**TASKS TO PERFORM**
[A] In the comment thread on MMO subscription curves, what does the writer say explains the subscription curve of FFXIV?
[B] List each game, not counting expansions, that the comment thread on MMO subscription curves mentions by name.

**EXTRACT TO READ**
-*-*-

The Toyota Corolla would heavily disagree with you and the NGE, to pull one easy example.

"I already explained that in a comment above: It is the quality of the INITIAL game and the historical context (how competitive the market is for that genre for example) which determines the height of the peak of the curve, and the number of years to peak"

So the initial quality of FFXIV explains its peak of today? That makes about as much sense as suggesting that the MMO market at the peak of WoW's growth was inferior to the heavy competition it faces today, hence the drop. Or that today EVE has more Sci-Fi MMO competition than it has over it's 10+ year growth state.

You've dug a lot of holes here in the past, but this one might be your deepest. Just admit suggesting that the quality of added content not having an impact on a MMOs popularity was foolish, and lets move on to the far better question of why WoW is declining so rapidly, especially compared to how rapidly it was growing back in vanilla/TBC.
 
Syncaine, if you continue calling me names, all you will accomplish is that I'll delete your comments.

Added content has no impact on the base curve. Of course added content has an impact on the size of the blip that deviates from the base curve whenever an expansion is released.

That is VERY visible in the curve shown here.

WoD has NOT caused an acceleration in the decline, just the opposite. It was one of the more successful expansion in causing one of the bigger upward spikes in the curve. Every blip is followed by a return to the basic curve, and if the blip is higher, the drop back to the curve is bigger. World of Warcraft today is at EXACTLY the number of subscribers you would have predicted for today a year ago, before Warlords of Draenor even came out.

So the initial quality of FFXIV explains its peak of today?

You can see how thin your arguments are getting if you have to cite the only game that actually got completely redesigned. And yes, the subscription curve of FFXIV is explained by the quality OF THE RE-RELEASED new game.
 
This really isn't just "My Curve." It's known under other names in business schools. I just presented it from the angle of empirical data from multiple MMOs.

https://en.wikipedia.org/wiki/Bass_diffusion_model

A game that shoots up fast and falls quickly is one that quickly penetrates its entire available market, then declines as the players age out of the product. With granular enough data, it has the same curve, just squashed on the X axis.
 
What 'blip' did TBC create? Can you show me on the graph where the blip happens and then we return to the basic curve? How about the first few EVE expansions; where is the blip from those?

WoD had more initial buy-in because it was hyped as a return to vanilla, and is seeing an increase in the decline because its far, far from the design that made vanilla work. Suggesting that not only was WoD overall good for WoW, but that it also has no impact on the now rapid decline is... well its something alright.

And again, you're general flaw here is you want the X of the curve to end in infinity, which is silly and useless, but is the only way your writing about the curve has a chance to hold up. (The content stuff still doesn't, as TBC and the other examples show).

-*-*-

**DATA RECORDS**

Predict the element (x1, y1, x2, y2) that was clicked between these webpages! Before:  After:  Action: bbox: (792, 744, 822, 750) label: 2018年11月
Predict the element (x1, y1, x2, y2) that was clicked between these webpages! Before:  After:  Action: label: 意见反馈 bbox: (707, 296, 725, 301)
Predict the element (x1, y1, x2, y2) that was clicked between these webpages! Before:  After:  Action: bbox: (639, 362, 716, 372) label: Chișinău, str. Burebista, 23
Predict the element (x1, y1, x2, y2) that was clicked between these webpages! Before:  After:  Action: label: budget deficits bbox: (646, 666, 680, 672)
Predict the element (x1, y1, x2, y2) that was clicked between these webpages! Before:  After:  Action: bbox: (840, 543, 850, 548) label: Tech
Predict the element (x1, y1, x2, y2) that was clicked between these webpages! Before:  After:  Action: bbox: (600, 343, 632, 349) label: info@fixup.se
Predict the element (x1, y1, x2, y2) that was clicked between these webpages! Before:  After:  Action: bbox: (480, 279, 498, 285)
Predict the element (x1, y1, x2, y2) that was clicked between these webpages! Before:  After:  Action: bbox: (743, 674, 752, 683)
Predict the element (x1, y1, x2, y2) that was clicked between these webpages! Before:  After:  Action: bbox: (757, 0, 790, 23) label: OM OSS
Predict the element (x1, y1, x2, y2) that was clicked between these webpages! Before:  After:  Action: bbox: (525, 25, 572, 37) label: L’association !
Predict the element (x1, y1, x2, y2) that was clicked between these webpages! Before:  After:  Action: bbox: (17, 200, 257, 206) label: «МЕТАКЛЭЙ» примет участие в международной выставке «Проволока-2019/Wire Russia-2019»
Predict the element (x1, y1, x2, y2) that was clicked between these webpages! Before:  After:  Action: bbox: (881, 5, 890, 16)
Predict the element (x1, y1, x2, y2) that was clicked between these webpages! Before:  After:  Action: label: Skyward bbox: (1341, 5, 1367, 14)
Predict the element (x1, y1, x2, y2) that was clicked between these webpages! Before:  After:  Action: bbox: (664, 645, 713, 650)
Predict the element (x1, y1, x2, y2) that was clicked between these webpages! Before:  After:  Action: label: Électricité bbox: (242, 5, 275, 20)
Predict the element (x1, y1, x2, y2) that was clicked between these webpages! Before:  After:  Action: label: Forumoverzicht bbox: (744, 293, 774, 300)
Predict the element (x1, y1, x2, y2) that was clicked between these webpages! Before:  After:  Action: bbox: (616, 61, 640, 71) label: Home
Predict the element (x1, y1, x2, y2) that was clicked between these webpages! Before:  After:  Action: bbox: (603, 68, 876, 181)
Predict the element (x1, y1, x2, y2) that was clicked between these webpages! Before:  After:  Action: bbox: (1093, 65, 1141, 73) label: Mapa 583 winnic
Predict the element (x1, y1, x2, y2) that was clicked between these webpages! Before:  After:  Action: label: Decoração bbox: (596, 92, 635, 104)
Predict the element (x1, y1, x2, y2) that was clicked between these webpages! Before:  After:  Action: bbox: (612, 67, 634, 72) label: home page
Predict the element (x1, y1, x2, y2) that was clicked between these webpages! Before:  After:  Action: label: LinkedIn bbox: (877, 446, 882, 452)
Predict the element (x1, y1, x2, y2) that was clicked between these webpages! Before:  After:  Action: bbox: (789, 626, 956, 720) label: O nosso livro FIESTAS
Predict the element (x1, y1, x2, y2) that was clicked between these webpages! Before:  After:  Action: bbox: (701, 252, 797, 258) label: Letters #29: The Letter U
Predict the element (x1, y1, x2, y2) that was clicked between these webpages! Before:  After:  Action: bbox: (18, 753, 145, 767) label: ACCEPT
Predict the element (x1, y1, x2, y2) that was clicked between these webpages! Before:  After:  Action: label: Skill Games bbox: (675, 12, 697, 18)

-*-*-

**CORRECT ANSWERS**
[A] The quality of the re-released new game.

[B] FFXIV, World of Warcraft (WoW), EVE